Good job you’re trying to stay on top of it...just keep it up and you won’t need supplements 

Will have to play around to find what works properly..takes time but worth it!


----------



## automatondan (Jul 11, 2018)

Hazelnut said:


> Those on the keto diet...When in a state of ketosis do you get a sweet taste in your mouth?



Sometimes. I dont know how to describe it, but there is definitely a different taste in my mouth.

You can buy test strips on amazon to test your urine for ketones. 

20% is way too high for your carbs if you are trying to do true ketosis. You need to be more around 5%. You can increase your fats and protein to make up the difference. But just remember, calories in vs calories out is king.


----------



## andy (Jul 11, 2018)

protein all day everyday)))


----------



## snake (Jul 11, 2018)

I always felt the percentages and what someone is taking in was overthought.  You have a minimum required amount of protein you need to build muscle; that's fixed. You have your total net calories you need; that's fixed. I personally don't think it matters if the remainder is fat or carbs but I will say you can eat a lot more carbs then fat to get to your total caloric intake.


----------



## Uncle manny (Jul 11, 2018)

40c 40p 20f was my usual go to when I used to track. I’d even play with it and go 40,30,30 and be happy with the outcome. Gotta be in tune with your body and adjust here and there to find what works best for you.


----------



## Viduus (Jul 11, 2018)

These days it’s about 60%P 20%C 20%F.

I don’t really crave carbs anymore. The hardest part in the beginning was learning how to find foods without them.


----------



## jennerrator (Jul 11, 2018)

snake said:


> I always felt the percentages and what someone is taking in was overthought.  You have a minimum required amount of protein you need to build muscle; that's fixed. You have your total net calories you need; that's fixed. I personally don't think it matters if the remainder is fat or carbs but I will say you can eat a lot more carbs then fat to get to your total caloric intake.

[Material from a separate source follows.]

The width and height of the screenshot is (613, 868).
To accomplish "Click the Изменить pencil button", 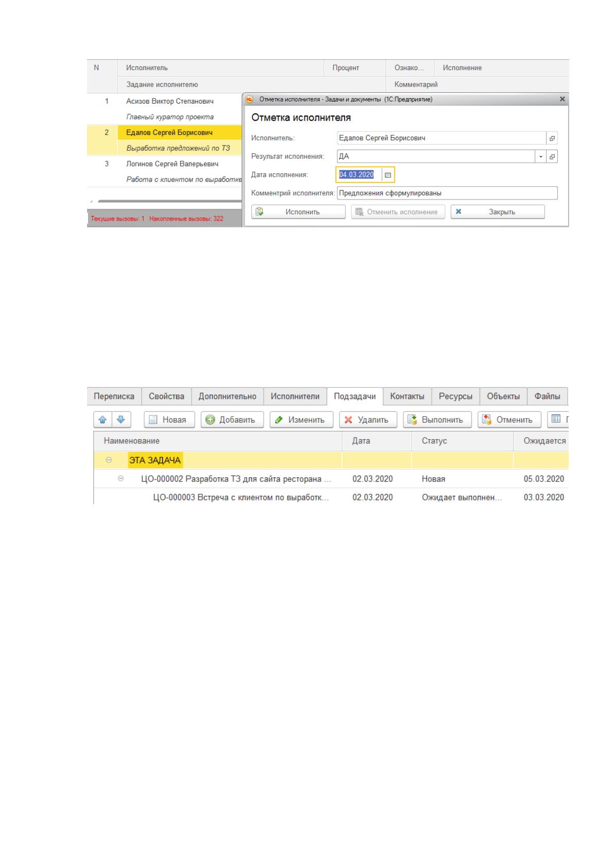I will coord(301,420).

lol..that’s why for me..regardless of the actual % amount..it’s always going to be protein # 1


----------



## jennerrator (Jul 11, 2018)

Viduus said:


> These days it’s about 60%P 20%C 20%F.
> 
> I don’t really crave carbs anymore. The hardest part in the beginning was learning how to find foods without them.



yea, the carbs I think are the hardest for most but my belief is because the type of “food” it is...it’s attractive...but trust me...if you’re picking “The Original Flourless Low Glycemic Ezekiel 4:9” bread as pat of your carbs..you might give up carbs as there is no flavor or excitement LOL


----------



## PillarofBalance (Jul 12, 2018)

jennerrator50 said:


> Ok...I'm curious...and maybe many don't even think about it or eat a certain way...but what do you crave/lean towards more?
> Now, unless I'm on a given diet...this is how I choose to eat on a regular basis and % might not be 100% correctly guessed but you'll get what I mean:32 (20):
> 
> 
> ...



How are you able to poop???? Are you getting any fiber at all?


----------



## jennerrator (Jul 12, 2018)

PillarofBalance said:


> How are you able to poop???? Are you getting any fiber at all?



Must be the special med they have me on...everyday...no issues, otherwise I’d be on poop help pills lol


----------



## motown1002 (Jul 12, 2018)

Jenn doesn't poop...


----------



## jennerrator (Jul 12, 2018)

motown1002 said:


> Jenn doesn't poop...



Lol...I’m not like most women that act like they don’t...hahahaha :32 (20):


----------



## jennerrator (Jan 4, 2019)

Lol....speaking of...stopped today and ordered the following...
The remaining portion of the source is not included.